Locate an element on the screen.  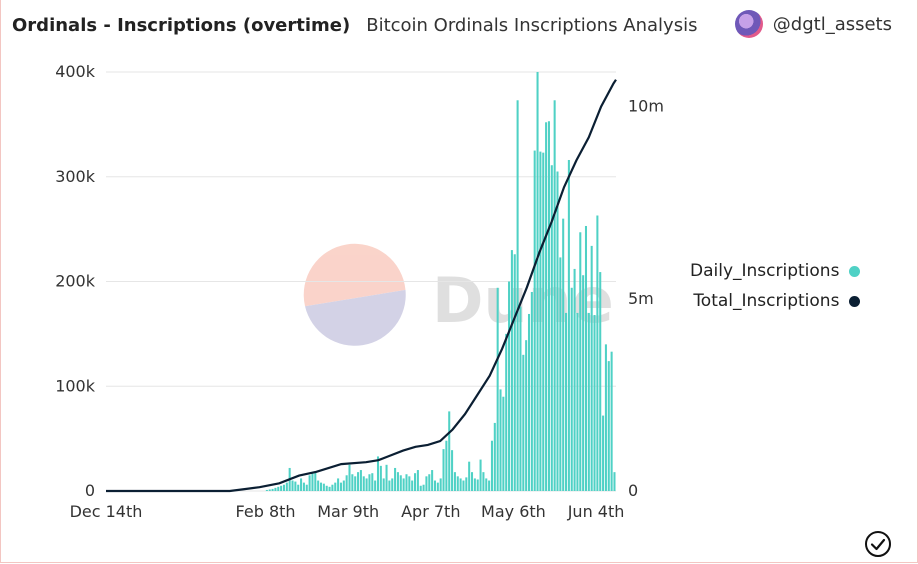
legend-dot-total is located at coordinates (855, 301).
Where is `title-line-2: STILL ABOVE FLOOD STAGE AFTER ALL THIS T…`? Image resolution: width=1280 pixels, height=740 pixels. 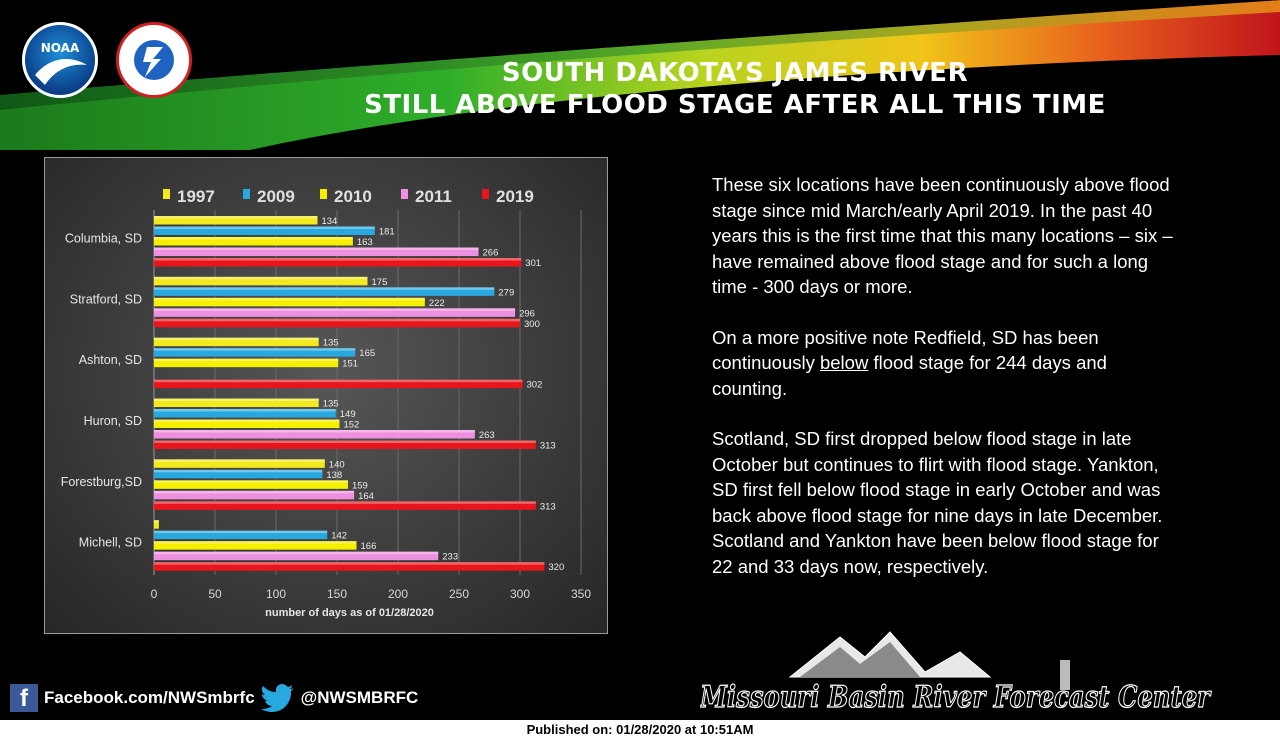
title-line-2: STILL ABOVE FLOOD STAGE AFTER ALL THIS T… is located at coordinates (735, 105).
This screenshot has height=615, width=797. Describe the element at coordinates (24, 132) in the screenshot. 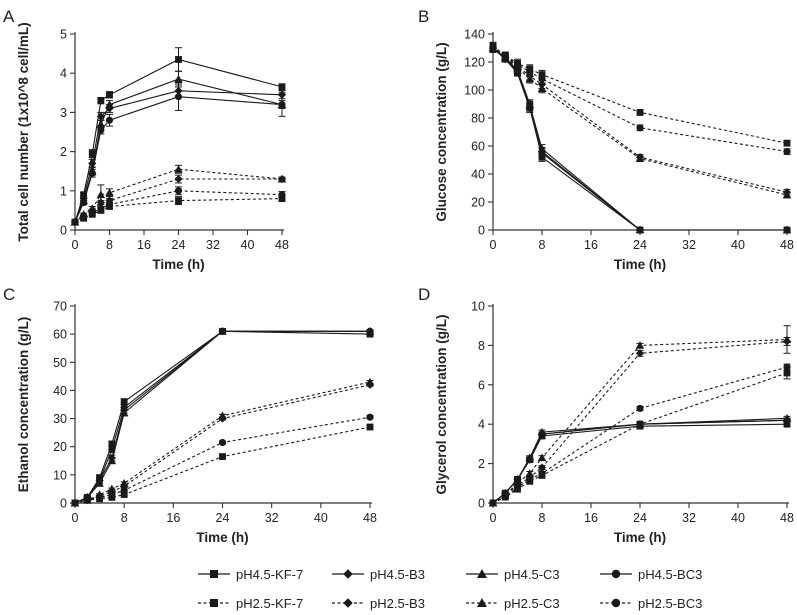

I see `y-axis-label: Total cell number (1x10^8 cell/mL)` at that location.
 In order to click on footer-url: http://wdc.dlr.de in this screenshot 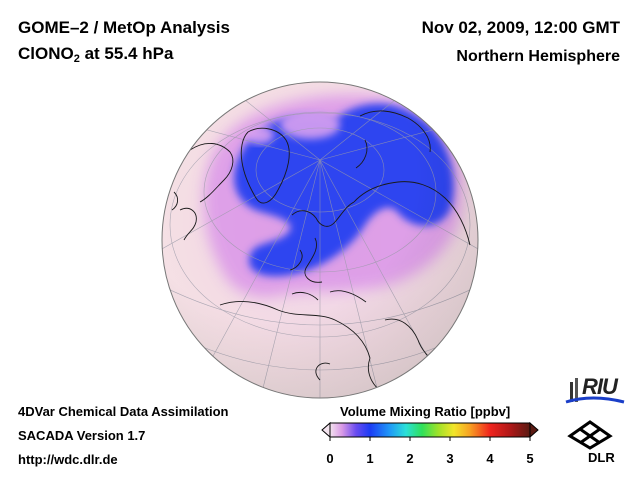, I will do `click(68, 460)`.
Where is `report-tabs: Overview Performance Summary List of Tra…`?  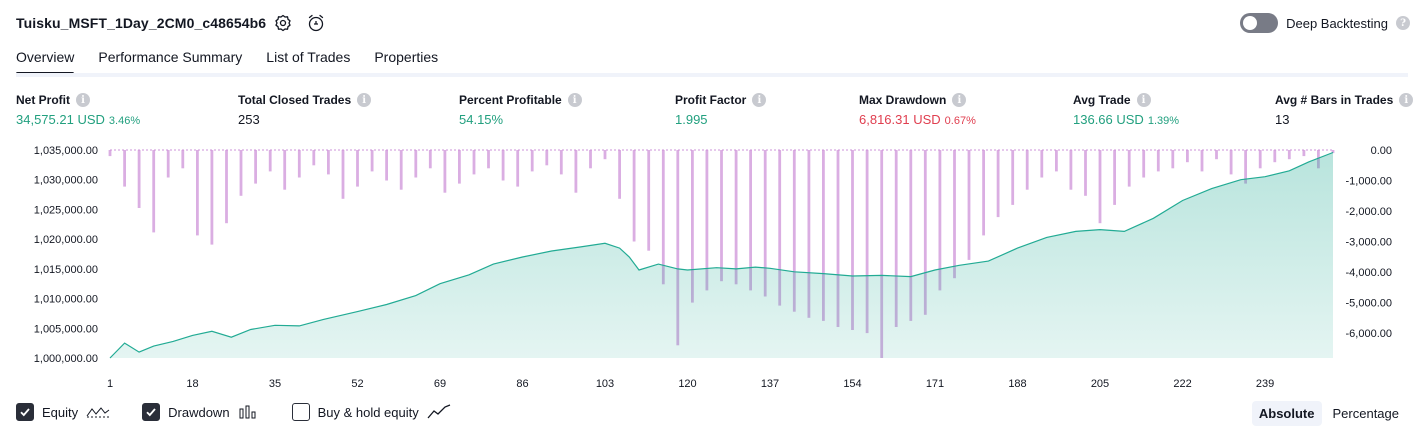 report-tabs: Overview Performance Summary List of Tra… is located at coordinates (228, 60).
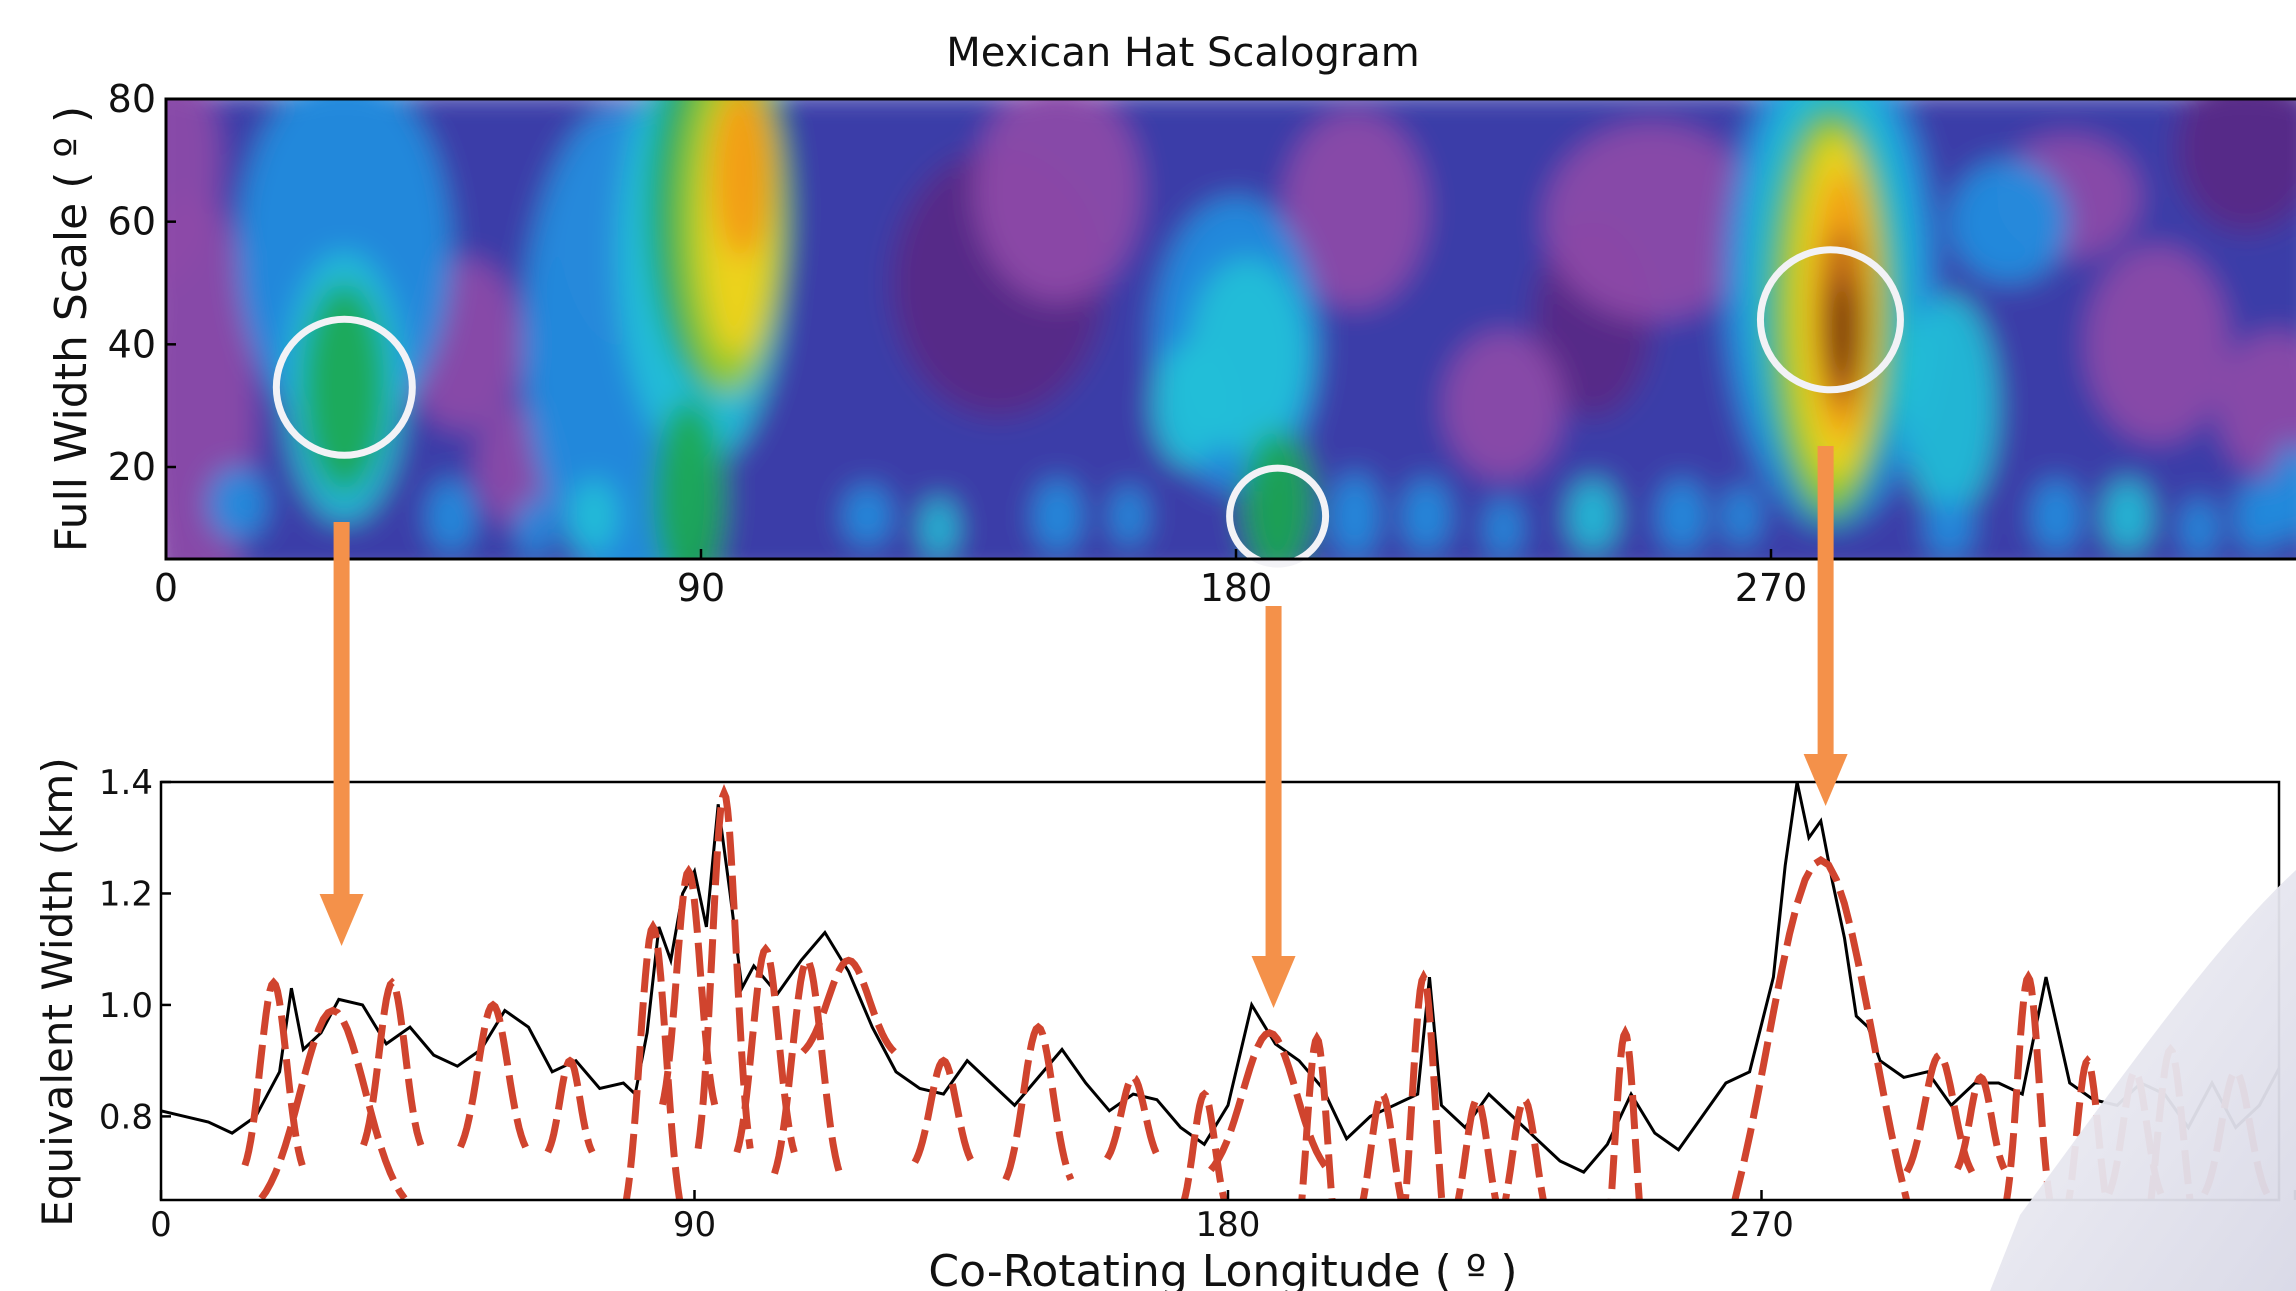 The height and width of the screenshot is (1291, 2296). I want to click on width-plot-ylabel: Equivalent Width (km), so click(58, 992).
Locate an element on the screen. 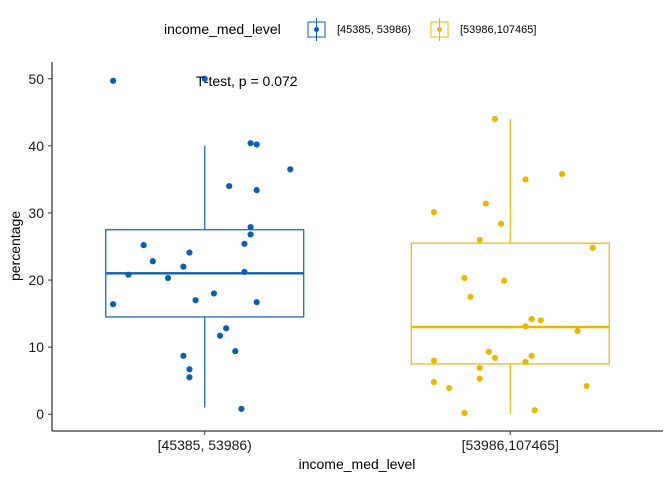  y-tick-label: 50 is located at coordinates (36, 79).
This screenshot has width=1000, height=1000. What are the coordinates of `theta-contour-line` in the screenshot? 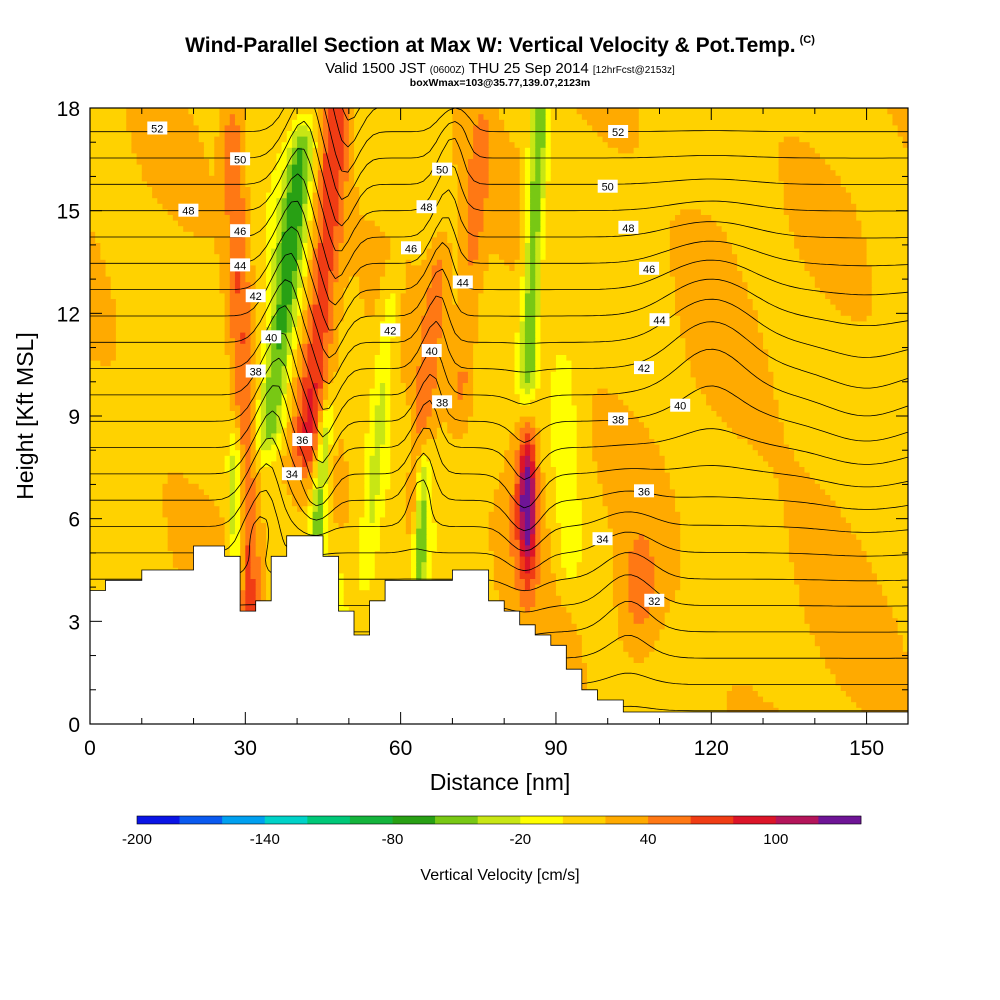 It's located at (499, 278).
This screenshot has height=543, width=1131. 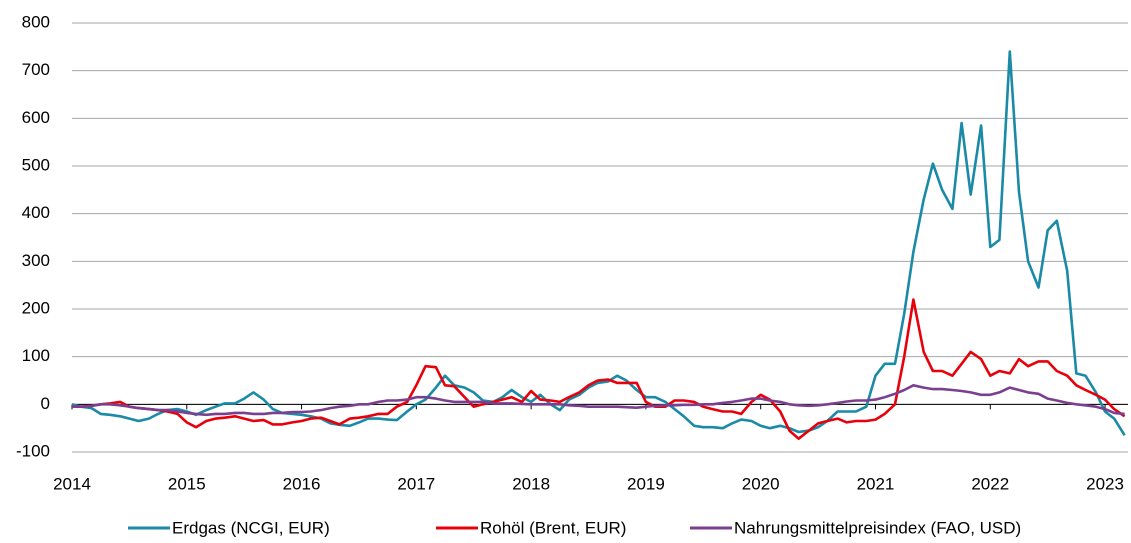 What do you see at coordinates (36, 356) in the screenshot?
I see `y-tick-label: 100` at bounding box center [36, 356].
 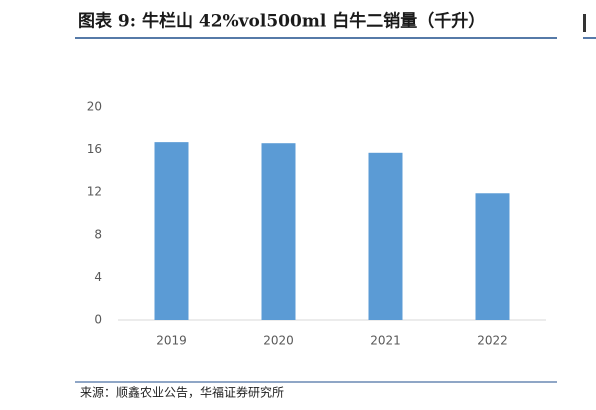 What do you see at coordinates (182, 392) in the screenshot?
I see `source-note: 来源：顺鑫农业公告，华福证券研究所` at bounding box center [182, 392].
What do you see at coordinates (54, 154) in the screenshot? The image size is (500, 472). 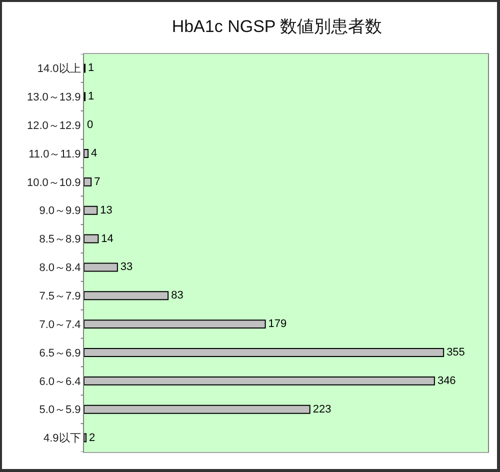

—————

Rewrite the material from its first line through the line containing "title-line-2: STILL ABOVE FLOOD STAGE AFTER ALL THIS T… is", swapping "Image resolution" for "Screenshot size" and keeping everything else the same. Leave the pictures out of your answer.

Locate an element on the screen.  
legend-dot-total is located at coordinates (855, 301).
Where is `title-line-2: STILL ABOVE FLOOD STAGE AFTER ALL THIS T…`? Screenshot size: width=1280 pixels, height=740 pixels. 
title-line-2: STILL ABOVE FLOOD STAGE AFTER ALL THIS T… is located at coordinates (735, 105).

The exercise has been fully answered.